Monday, May 19, 2014

Status Check

Bring it.
The rig - it checks out

The times come when I'm swept away by the excitement of what we're up to.

All the mundane concerns of boat and life drop away and I think of the names.  Rapa Iti!  Rapa Nui!  Pitcairn!  Puerto Natales!

All of it is legendary to me.  All of it.  Places I never thought I'd see, as much as I might dream.

I consider what we're about and I upgrade the Galactic status meter -  from "Viva!" to "F*ck Aye!"

The only higher level on the meter is "Getting Jiggy With It".

We've been there before. And it's a wonderful place to be.

Stars in my eyes…And the family home at anchor

Alisa is back to nearly 100% of her considerable pre-shingles strength.

No matter how many little jobs I find to worry away at, the boat is about as ready for sea as we could want.

We are thoroughly provisioned.  One vast locker has been reserved for six months' worth of duty-free beer.  And the weather forecast promises a spell of settled westerlies.  Our departure cannot be far away.

We cannot prepare to sail without going sailing.  A two-reef day in the Bay of Islands served nicely

There are a lot of other things that I think about when I'm not feeling expansive and making jokes to Alisa about the Galactic status meter.

But the internet is not the place for too much honesty.  The Rebel Heart blog taught us that, if we didn't already know.

A seven-year-old can fit in my beer locker

The real stuff, the deep stuff, the stuff that can't be splashed on a Facebook "status update" with a trio of exclamation points - that stuff needs to be digested, to be worked through for a time, and then written in a book, meticulous draft after meticulous draft, until you're sure that you've got it as near to right…as you can.

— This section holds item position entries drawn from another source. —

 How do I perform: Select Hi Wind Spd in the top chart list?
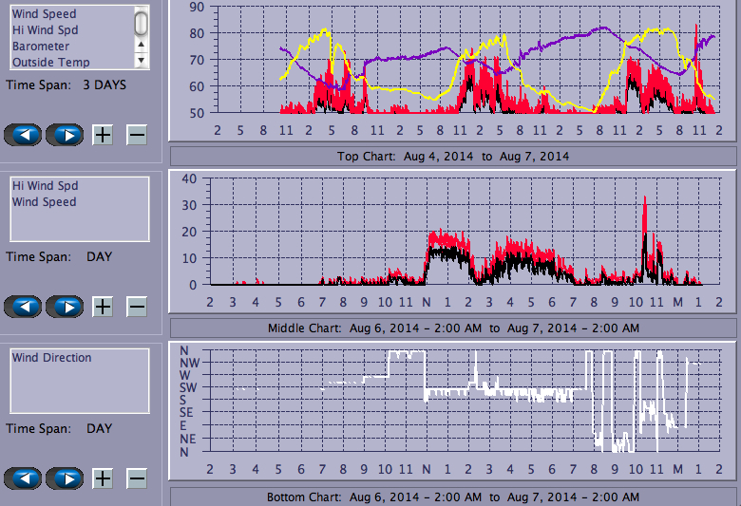pos(46,30)
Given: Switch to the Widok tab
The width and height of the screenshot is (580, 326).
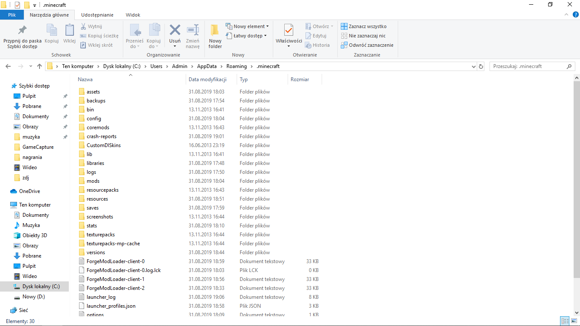Looking at the screenshot, I should pyautogui.click(x=133, y=15).
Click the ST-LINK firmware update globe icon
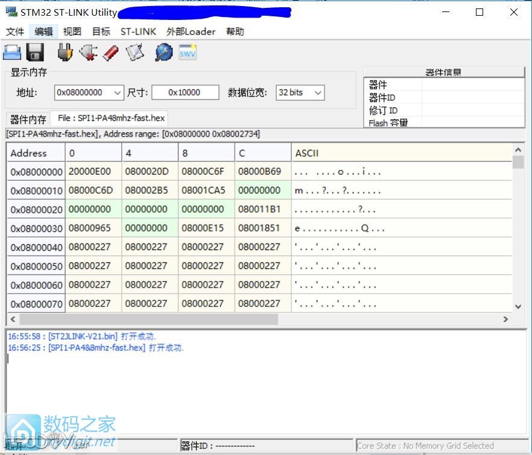This screenshot has height=455, width=532. tap(163, 53)
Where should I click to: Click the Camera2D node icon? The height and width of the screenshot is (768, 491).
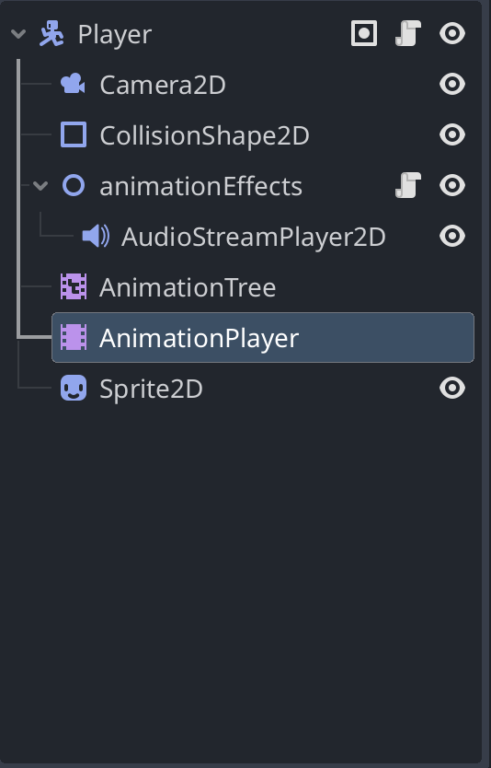73,84
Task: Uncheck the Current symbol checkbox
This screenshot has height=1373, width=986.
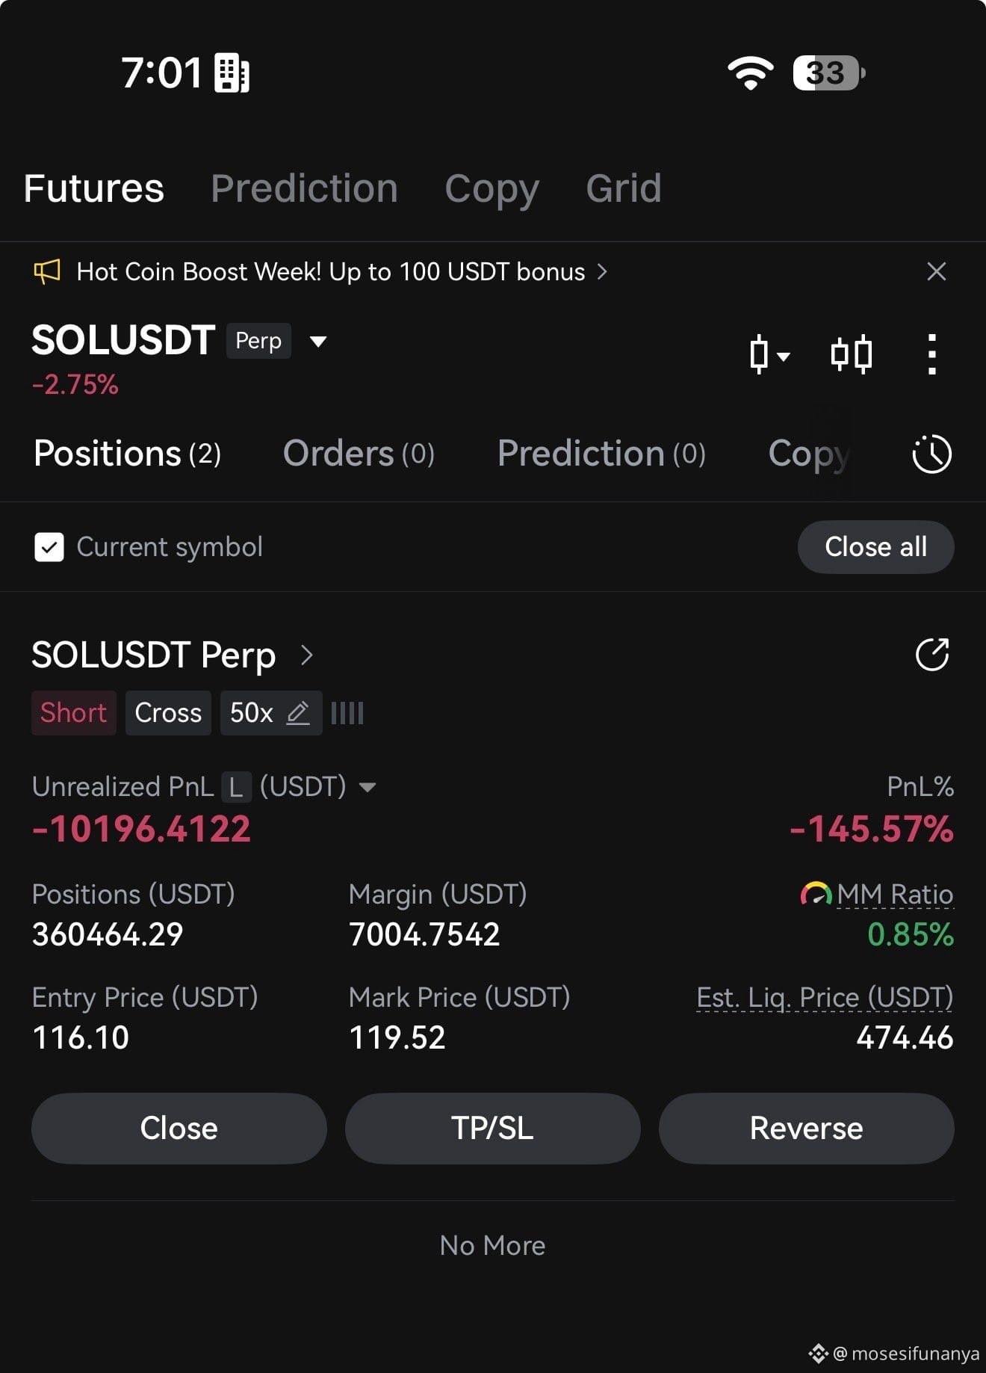Action: [49, 547]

Enough to say that I have the concerns of a father, and when I get tired of thinking of those I can always contemplate the divine mystery of how in the hell we might some day end this long long long sailing vacation and come to rest somewhere ashore, in some semblance of a stable life for the second half of the boys' childhood.

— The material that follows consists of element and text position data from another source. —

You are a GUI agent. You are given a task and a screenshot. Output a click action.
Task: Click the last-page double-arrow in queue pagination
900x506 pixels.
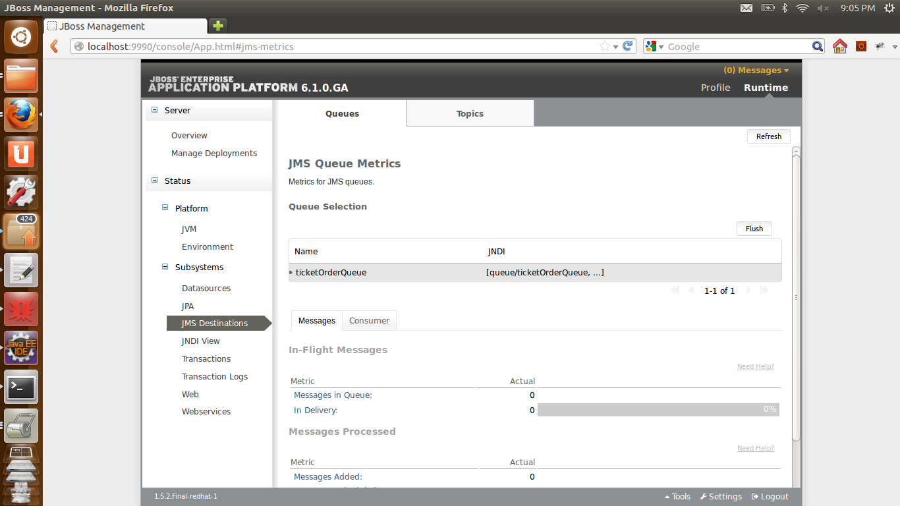764,290
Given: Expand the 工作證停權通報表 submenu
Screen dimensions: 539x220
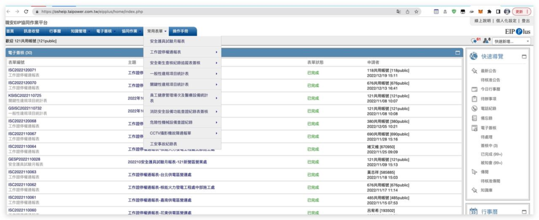Looking at the screenshot, I should pos(182,52).
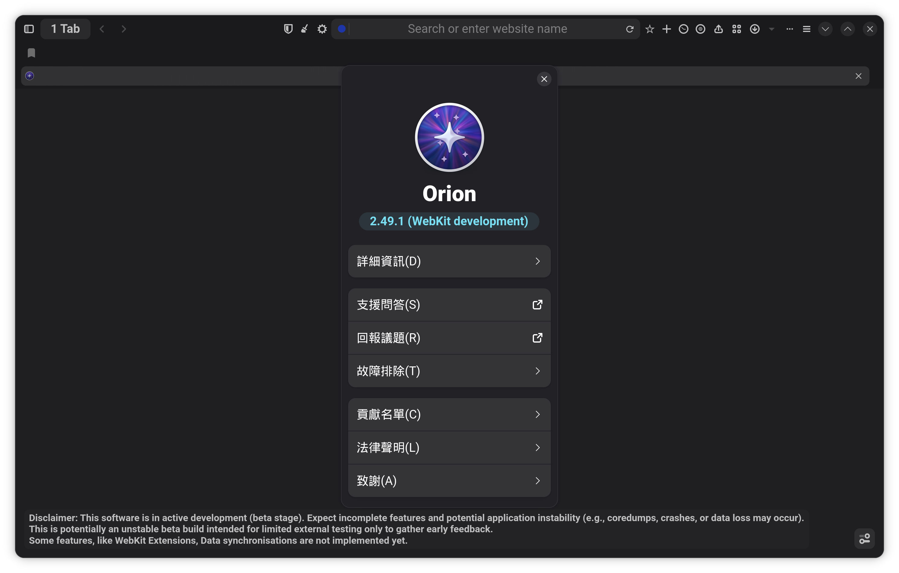
Task: Click the 1 Tab button
Action: [65, 29]
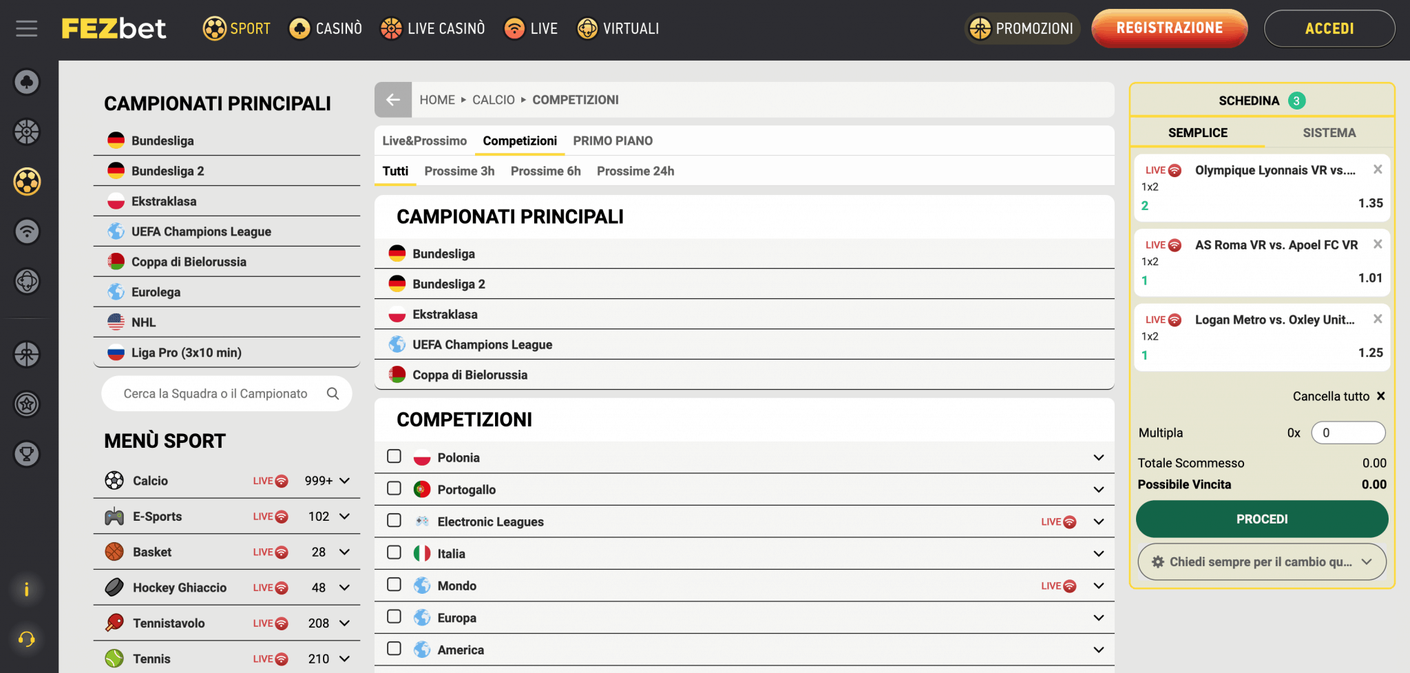The width and height of the screenshot is (1410, 673).
Task: Click the headset support icon at bottom left
Action: 26,639
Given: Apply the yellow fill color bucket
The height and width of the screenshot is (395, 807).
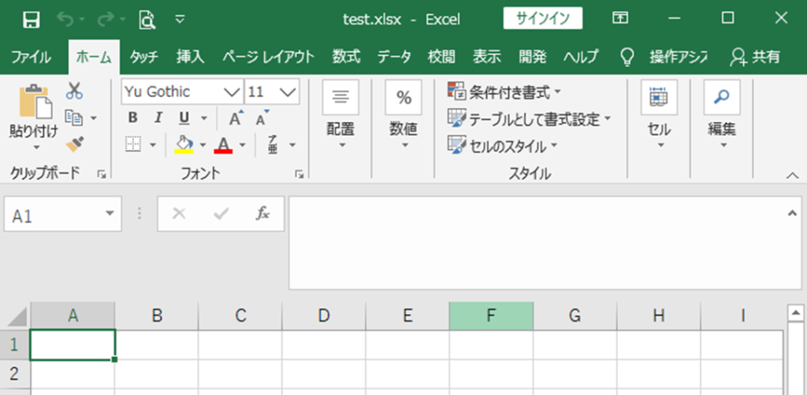Looking at the screenshot, I should click(184, 145).
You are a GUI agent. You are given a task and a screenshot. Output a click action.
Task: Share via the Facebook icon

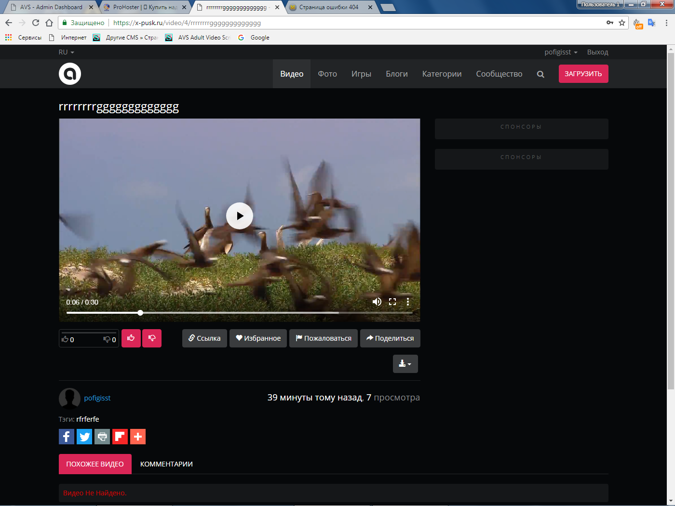click(x=67, y=437)
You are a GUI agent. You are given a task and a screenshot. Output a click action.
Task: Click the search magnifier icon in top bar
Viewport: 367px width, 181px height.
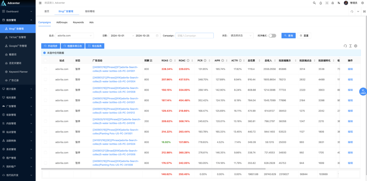tap(314, 3)

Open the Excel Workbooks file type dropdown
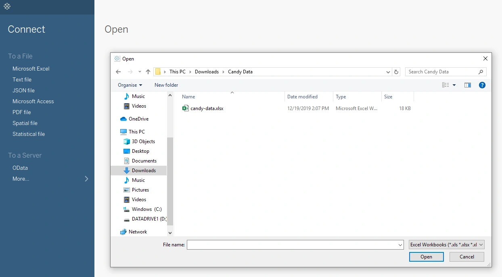[x=446, y=245]
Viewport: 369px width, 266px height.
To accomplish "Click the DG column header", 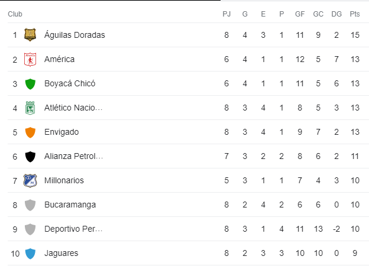I will click(x=336, y=14).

There have been sleepless nights.

My consolation, aside from the endless hours that I get to spend with my boys, and my wife, day after day, is that my motives are the purest imaginable  - I operate out of an enduring, and unshakeable, confusion about what life is, and what we're meant to do with it.  So I just operate on instinct, and Alisa and I decide that being sedentary is not what we want to do with this gift of being human...

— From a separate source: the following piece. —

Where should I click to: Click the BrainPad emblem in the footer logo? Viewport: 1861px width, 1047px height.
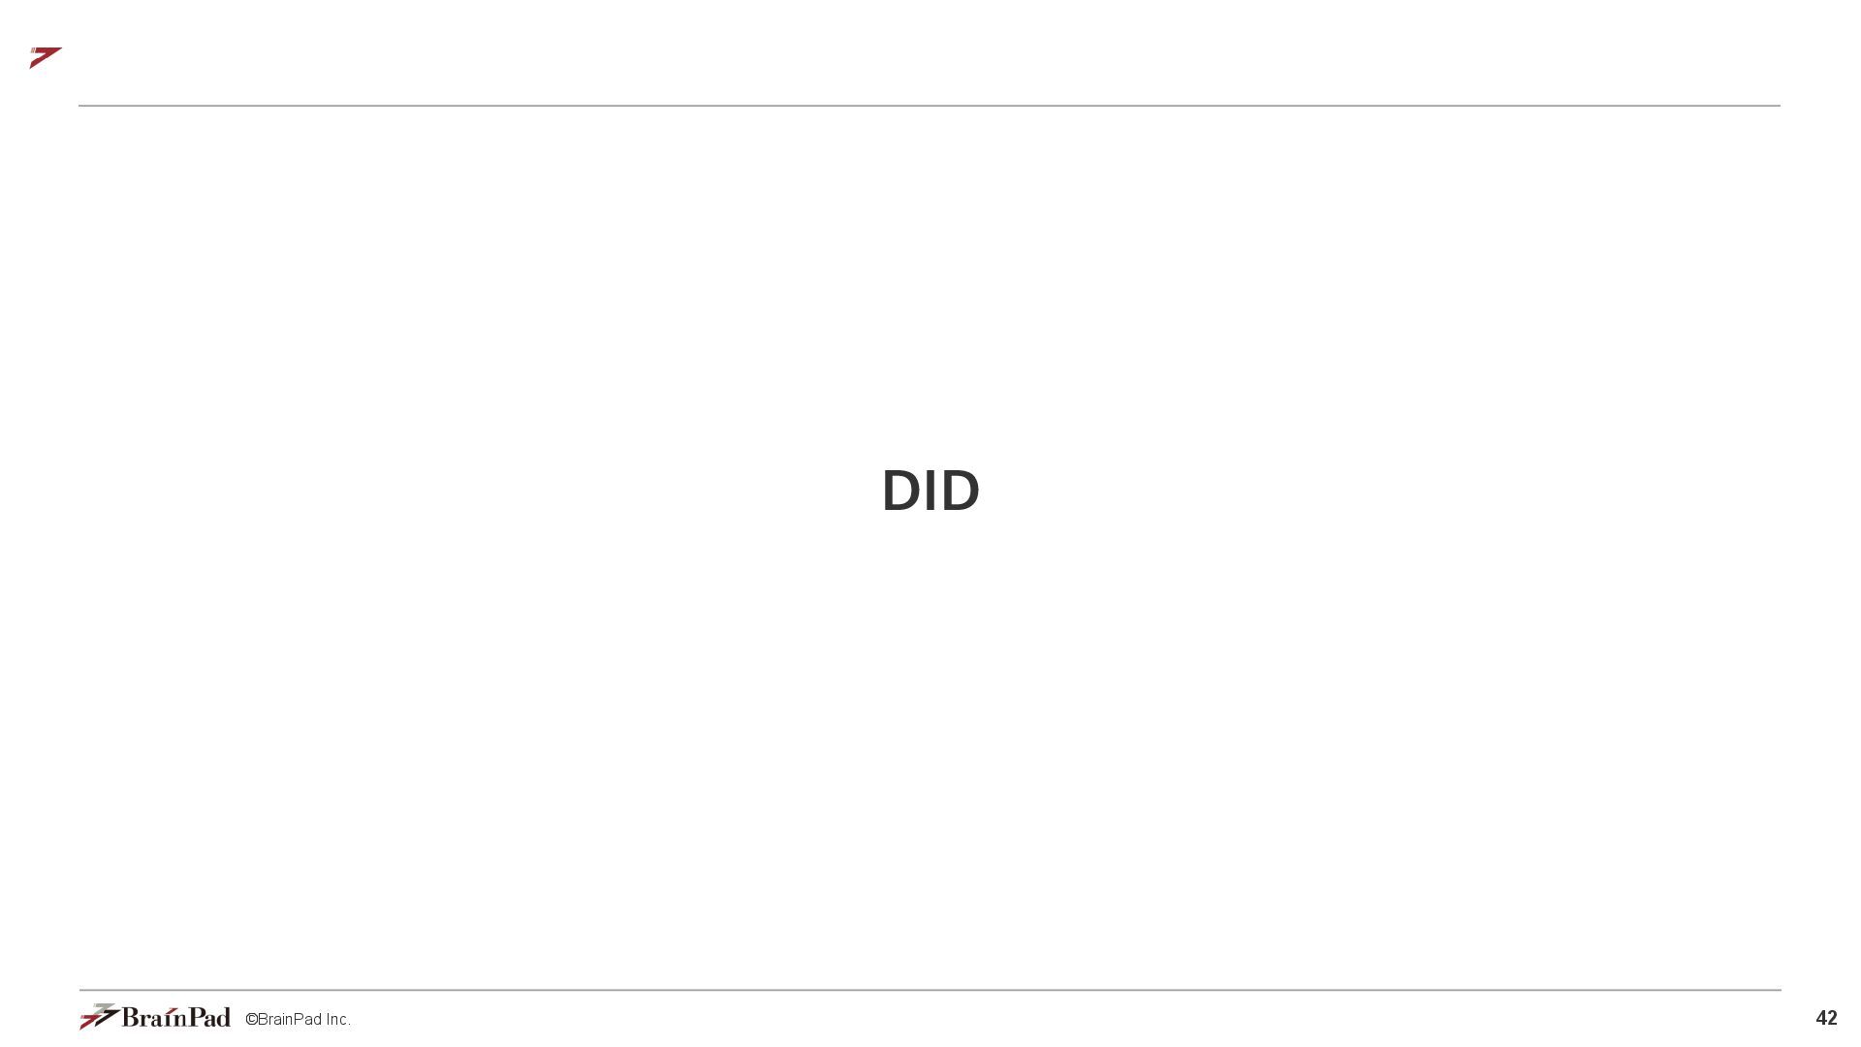pos(100,1016)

The cognoscenti will recognize this as a starter motor.  The truly "switched on" will see that two of the three bolts holding it in place have given up their posts and gone home to the oily pan beneath the engine, where they seem to believe that they belong, and left their old friend the starter motor hanging by a few threads of the third, and last, bolt.  This is demonstably not a blog about boat maintenance, but really, you have to wonder.  Why do gremlins like this make their appearance just prior to a big passage?  And what does it mean?

3 comments:

  1. Beer locker gets big thumbs up from us on Kate! Have had starter motor gremlins ourselves, topped only by the gremlins that recently put a hole in our diesel tank. Ah well, just keep sailing!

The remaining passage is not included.